Changes to the Pennsylvania Support Guidelines in Response to the New Tax Law

For the past several decades the “alimony deduction” has been available to all divorcing couples. This deduction provided that the spouse making alimony payments could deduct alimony payments from his or her income and the person receiving alimony would claim these payments as taxable income. However, under the Tax Cuts and Jobs Act of 2017, all support orders entered after January 1, 2019 will no longer qualify for this deduction.

In response to the new tax reality, the Pennsylvania Supreme Court has provided new guidelines under which to calculate support. Under these new guidelines, there are two methods of calculating support, one for orders entered before December 31, 2018 and one for orders entered after January 1, 2019.

Guidelines for Orders Entered Before December 31, 2018

If a support order was entered before December 31, 2018, the old guideline calculation applies. Under this calculation, spousal support/APL is calculated by taking 30 percent of the difference of the parties’ net incomes minus child support, or, if there is no child support order, 40 percent of the difference of the parties’ net incomes. The spousal support/APL figure is calculated after calculating child support.

Guidelines for Orders Entered After January 1, 2019

If a support order was entered after January 1, 2019, the new guidelines apply. The new guidelines take the percentage of the incomes of the payor and payee and subtract them from each other. Specifically, in support cases where there is no child support order, 40 percent of the payees’ net income is subtracted from 33 percent of the payor’s net income. In cases where child support is calculated, 30 percent of the payee’s net income is subtracted from 25 percent of the payor’s net income, and then the result is subtracted from the payor’s net income and added to the payee’s net income in calculating child support.

Importantly, the new guidelines calculate spousal support/APL before calculating child support. As a result, the payor’s net income is reduced and the payee’s net income is increased in the child support calculation.
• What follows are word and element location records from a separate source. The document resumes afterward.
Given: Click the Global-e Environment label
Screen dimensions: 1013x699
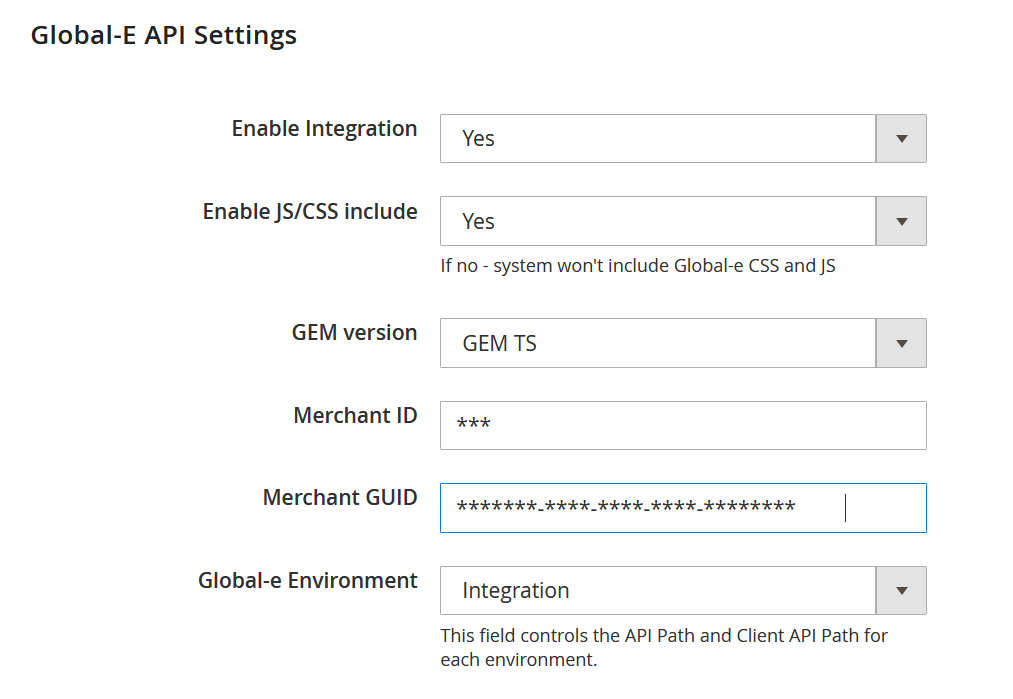Looking at the screenshot, I should (308, 580).
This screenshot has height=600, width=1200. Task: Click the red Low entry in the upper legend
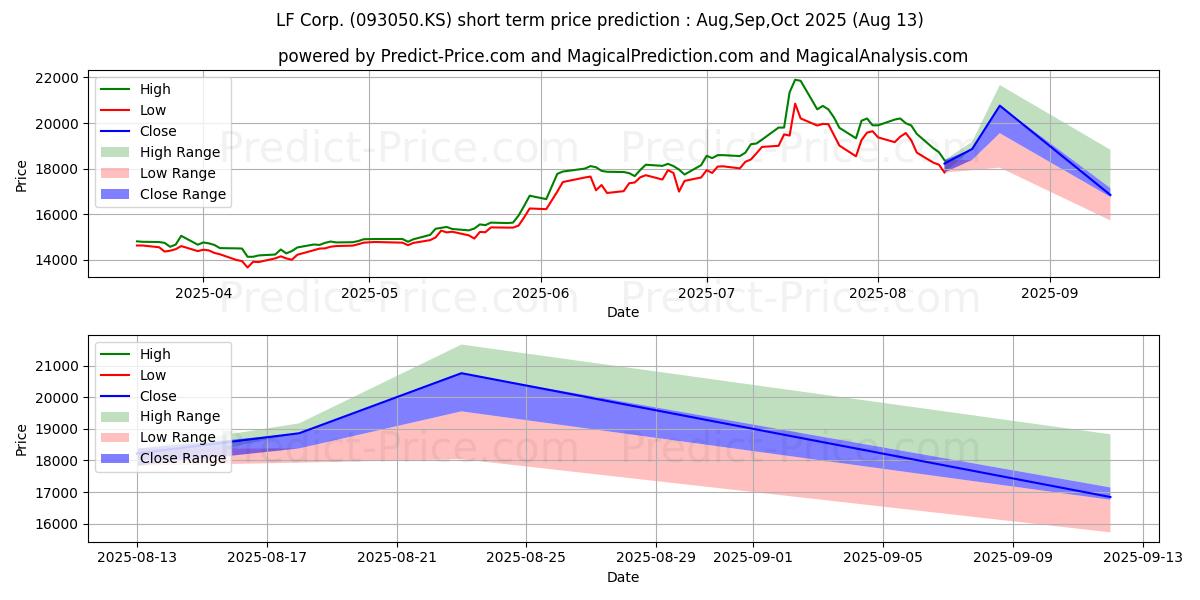click(x=153, y=110)
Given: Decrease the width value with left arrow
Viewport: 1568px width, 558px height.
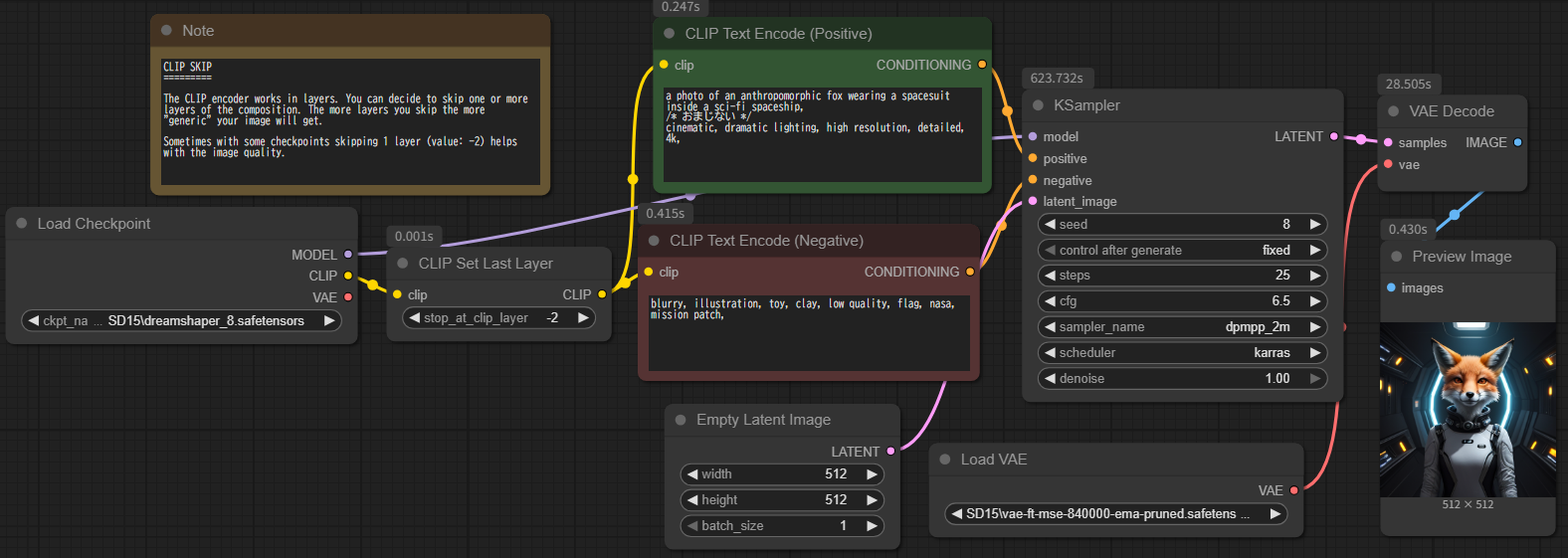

This changes the percentage contribution to extra expenses such as extracurricular activities, child care, private school and medical expenses.

For example, under the old guidelines, if “Parent A” earns a net of $3,000 per month, and “Parent B” earns $1,000 per month, “Parent A” would be responsible for 75% of extra expenses and “Parent B” would be responsible for 25% of extra expenses. However, under the new guidelines, spousal support/APL payments are calculated before determining the parties net monthly income. Therefore, if “Parent A” pays $500 per month in spousal support/APL, when calculating child support, “Parent A” will have a net income of $2,500 per month and “Parent B” will have a net income of $1,500 per month. This shifts the percentage contribution to 63% and 37% respectively. This percentage shift is likely to have a significant impact on parents who contribute towards costly expenses such as private school, child care, and medical premiums.